4. Cross the river at night. Nearly every species of piranhas rest at night and when awakened, will swim away rather than attack. Piranhas are most active at dawn.
5. Swim or walk across quickly and quietly.
6. Do not try to make out with this fish.

Next.

Devo.
I got nothing to say about them, or their Dev2.0 project, but today we (meaning me and by extension of reading this, you) celebrate Booji Boy, son of General Boy, both portrayed by one Mr. Mark Mothersbaugh in the late 1970s during live Devo performances. Here is a very informative link: http://en.wikipedia.org/wiki/Booji_Boy.

Booji Boy (Mark Mothersbaugh in a baby head mask) was meant to represent the regression of society and culture. Cheers to you, Booji Boy.

Next.

Sports (Or: I can't play the game, but I can talk the smack.)

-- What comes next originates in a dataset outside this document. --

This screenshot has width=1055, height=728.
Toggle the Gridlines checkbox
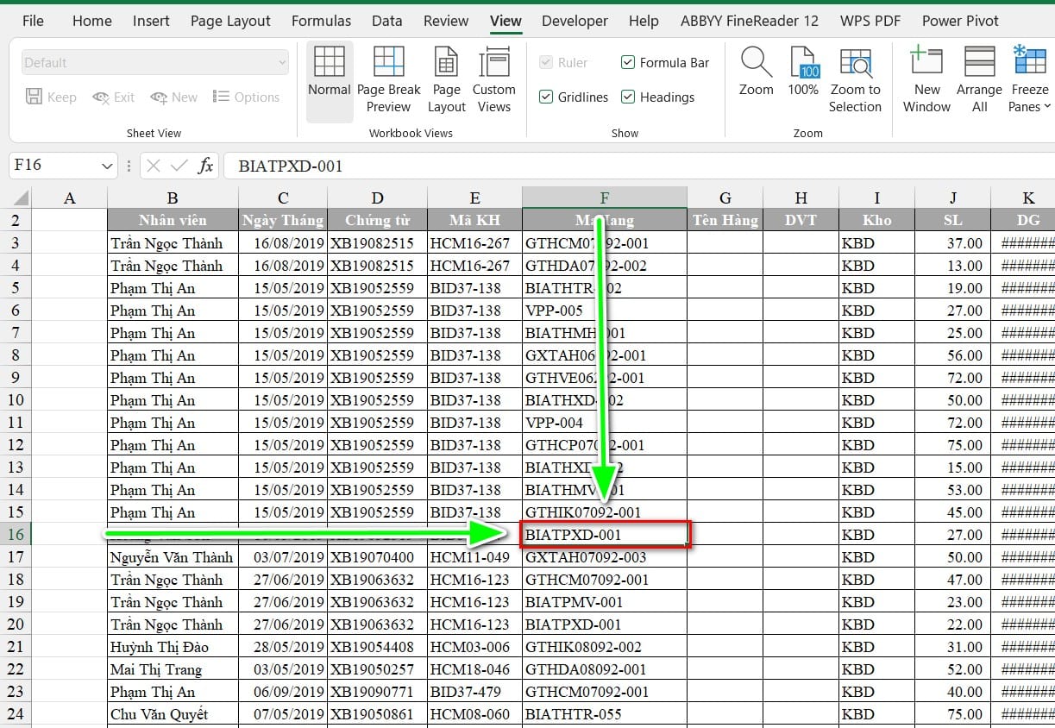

This man scares me a little.
To be fair, I chose a picture of him where he looks equal parts crazy and like he's competing in the Special Olympics (Really, there weren't too many photogenic shots to choose from). Perhaps this guy should compete in the Special Olympics, where everybody is a winner and nobody cries. Mr. Guy from the Gonzos: Dude, your 13 year-old boy mustachio is not attractive. And sure, the NCAA Final Four is not about who looks the prettiest playing basketball, but you've got to think about your image a little. You're a good player, my dad says you'll probably play in the NBA someday. You think NBA players make their money from playing basketball? Dirty lies, little man, dirty lies. Its all about selling shoes, soda, and video games. Nobody is going to buy Diet Cherry Vanilla Chocolate Holiday Spice Tab Cola from you with a mustachio like that. So I'm offering you this advice: shave the stache, guy. I was rooting for your team (mostly cause your name reminds me of Gonzo from the Muppets), but nevertheless, I was rooting for you. So things didn't work out, and that's too bad, but you've got big things ahead. Give me a call if you want a good sports agent, I'm offering my personal services.

Oh, and Tom Hanks says:

Quit crying. There's no crying in basketball. Every time you cry like a baby, your man-tears snap the legs of little puppies.

1 comment:

Anonymous said...

I avoid rookiries out of hatred...Now I have more fuel for my firey, firey rage.